Privatization. A policy of privatization requires countries to sell state-controlled industries to the private sector. Privatization has two desirable affects for third-world countries. The first flows from the competitiveness of the private sector. This competition drives down prices and fosters innovation, benefiting consumers. One only needs to read accounts of East Germany to see how government ownership of industries can ravage a county. But privatization helps third-world nations more fundamentally. Private ownership of the means to production provides a check on the power of government, a check badly needed in some third-world countries.

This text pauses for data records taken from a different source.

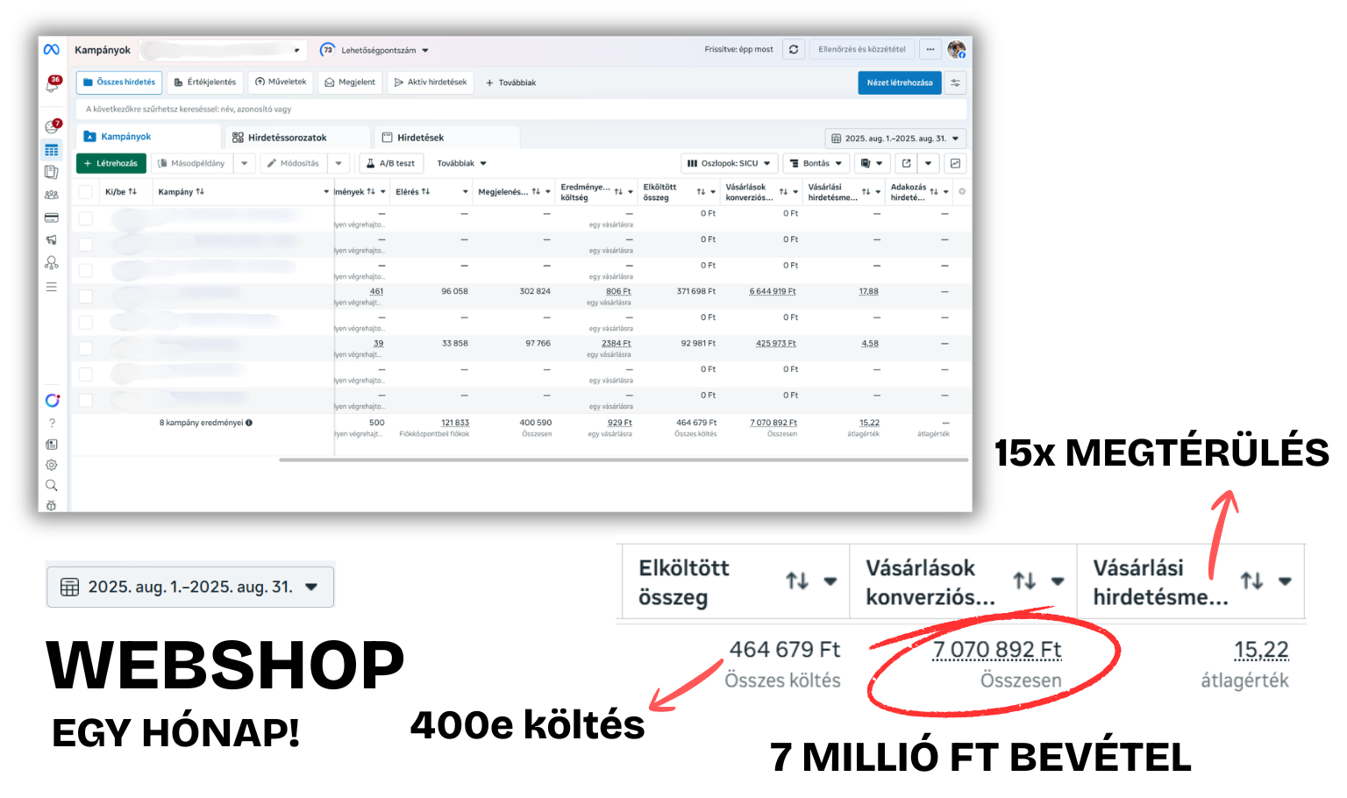The image size is (1347, 798).
Task: Open notifications bell in sidebar
Action: pyautogui.click(x=52, y=85)

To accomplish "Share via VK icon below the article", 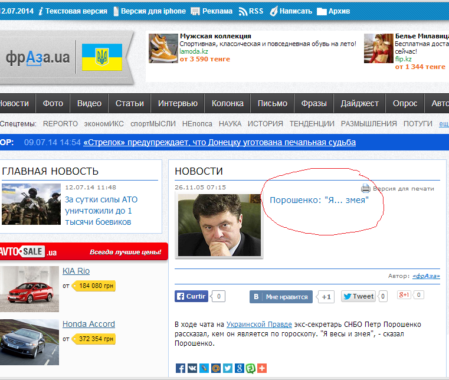I will (192, 368).
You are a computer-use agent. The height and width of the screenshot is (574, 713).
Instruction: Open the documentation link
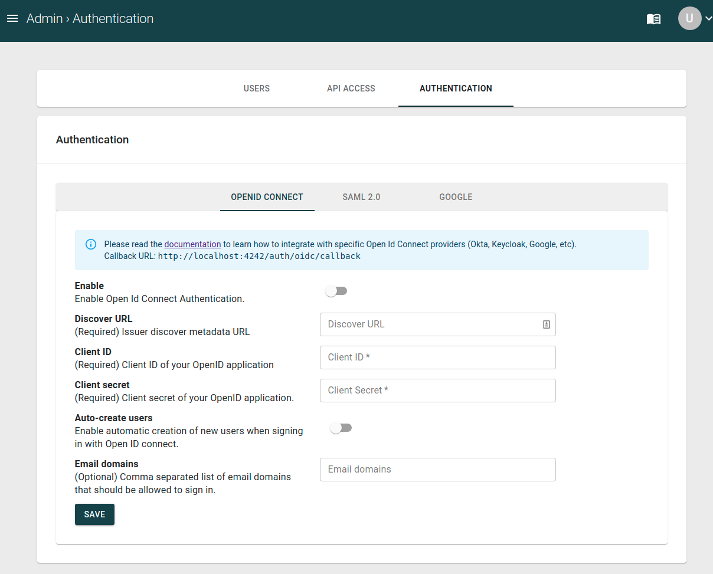(192, 244)
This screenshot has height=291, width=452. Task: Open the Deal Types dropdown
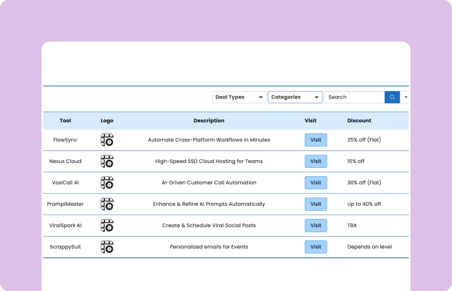239,97
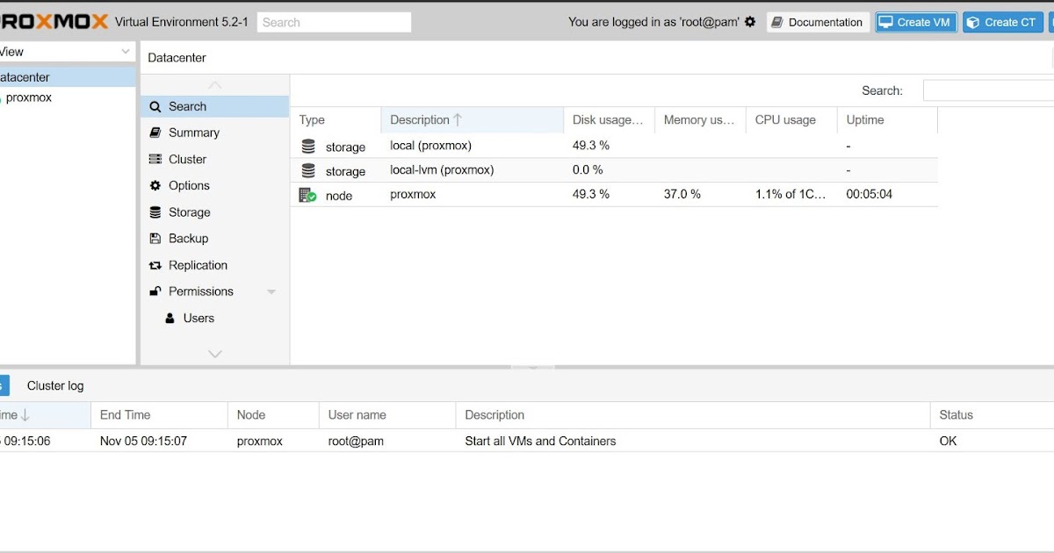Collapse the Permissions submenu arrow
Image resolution: width=1054 pixels, height=553 pixels.
271,291

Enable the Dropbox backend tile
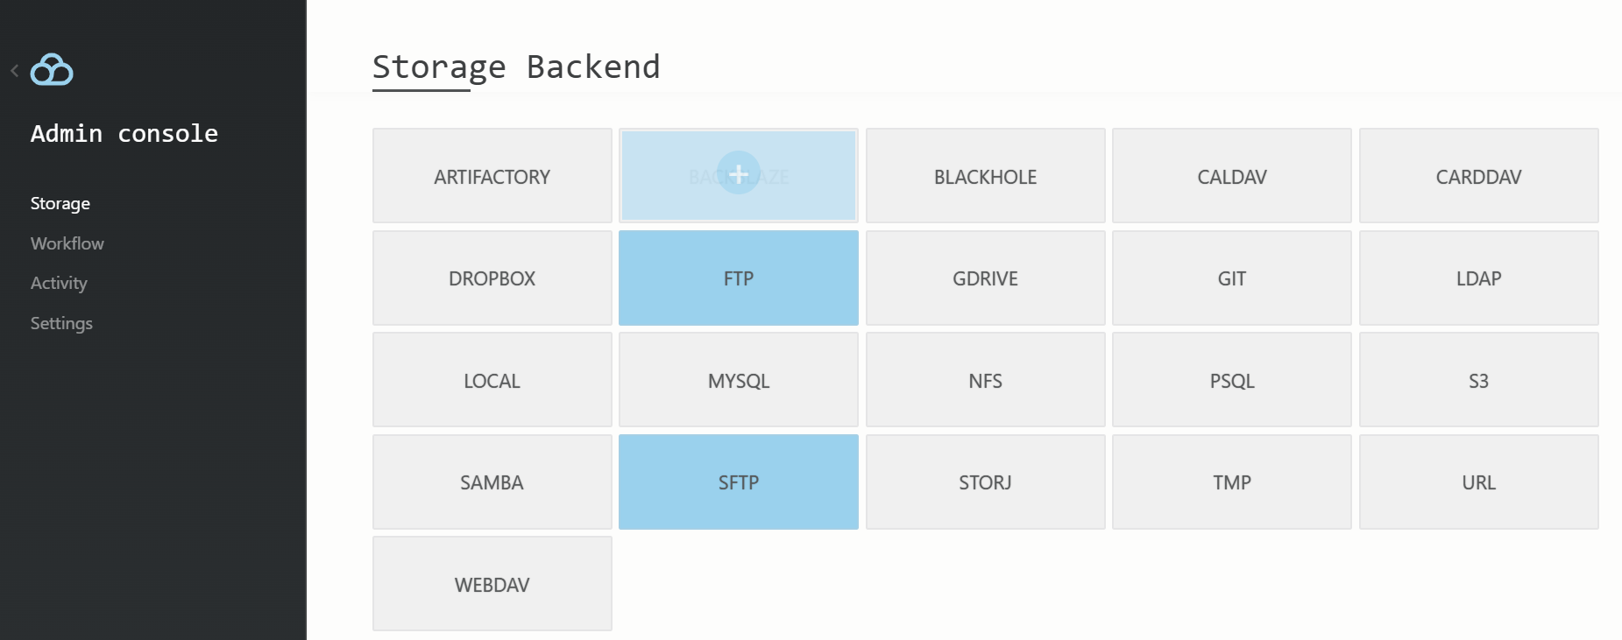(x=492, y=278)
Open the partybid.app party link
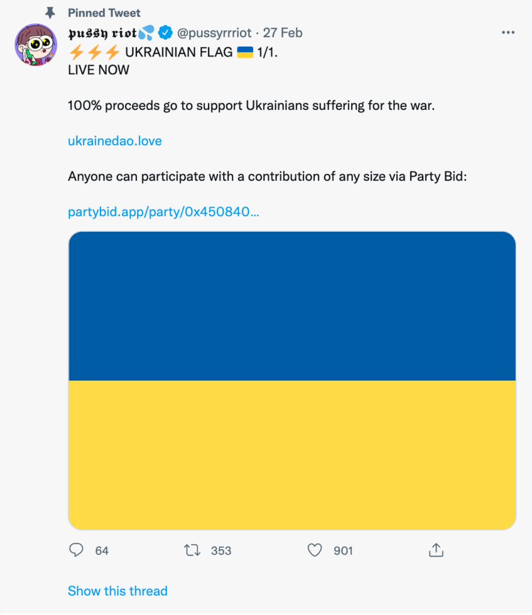The width and height of the screenshot is (532, 615). [164, 212]
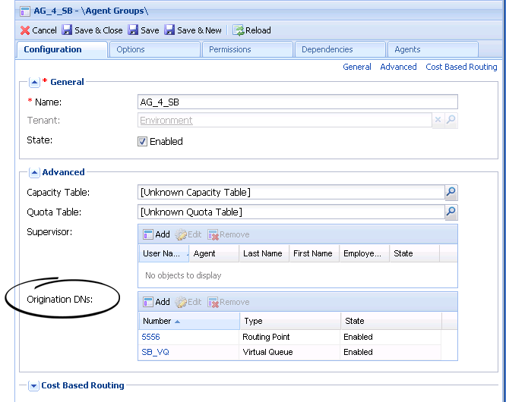
Task: Open the Quota Table search browser
Action: click(451, 212)
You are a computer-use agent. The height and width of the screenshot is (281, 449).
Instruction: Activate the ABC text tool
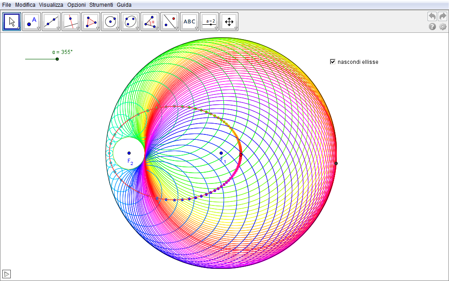click(x=189, y=21)
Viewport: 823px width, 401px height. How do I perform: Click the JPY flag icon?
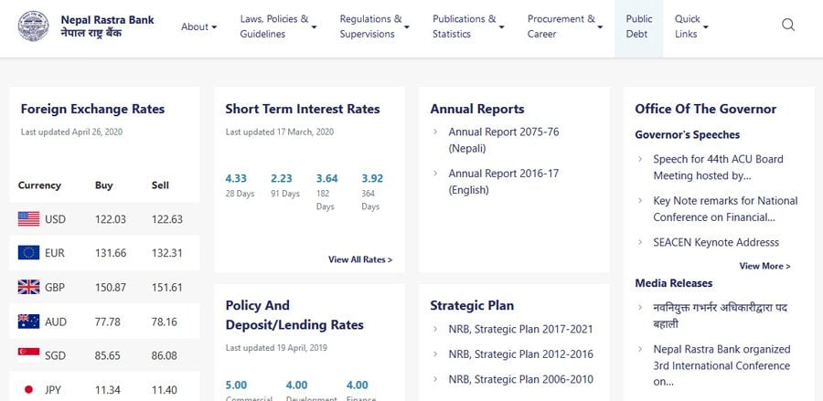pyautogui.click(x=29, y=390)
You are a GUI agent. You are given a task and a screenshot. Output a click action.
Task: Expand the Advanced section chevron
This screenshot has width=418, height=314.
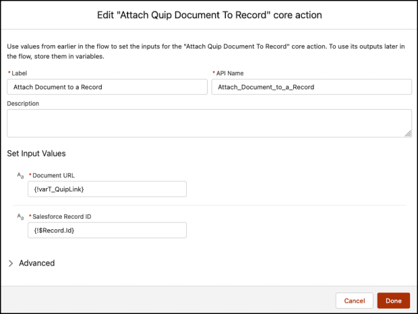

Export-Oriented Growth is a policy of encouraging countries to increase exports, sometimes at the expense of the country’s environment. Countries can grow quickly through exports when they trade with large foreign economies because these big economies have big demands. On the other hand, the domestic economy is small and so is demand. Do countries sometimes sacrifice the environment to grow? Yes. But the environment, no matter how much we may wish to think otherwise, is a good. One can enjoy driving a Porsche as much as seeing the stars. People are willing to trade some environmental destruction for an increase in their standard of living. And when we are talking about poor countries, we are talking about people with very low standards of living. It shouldn’t surprise anyone that these people are willing to sacrifice environmental soundness for an increase in their standard of living. We may care about the forests in Indonesia, but if that forest’s destruction will lead to growth, lifting Indonesians out of poverty, the IMF, Indonesia, and we too should shout Timber!

I would be the last to claim that the IMF is beyond reproach. Some of its policies are difficult to rationalize and some of its interventions were undeniable failures. But in the end, I believe the IMF policies are beneficial to the countries which accept them.

Dan Tortorice is a member of the Class of 2002.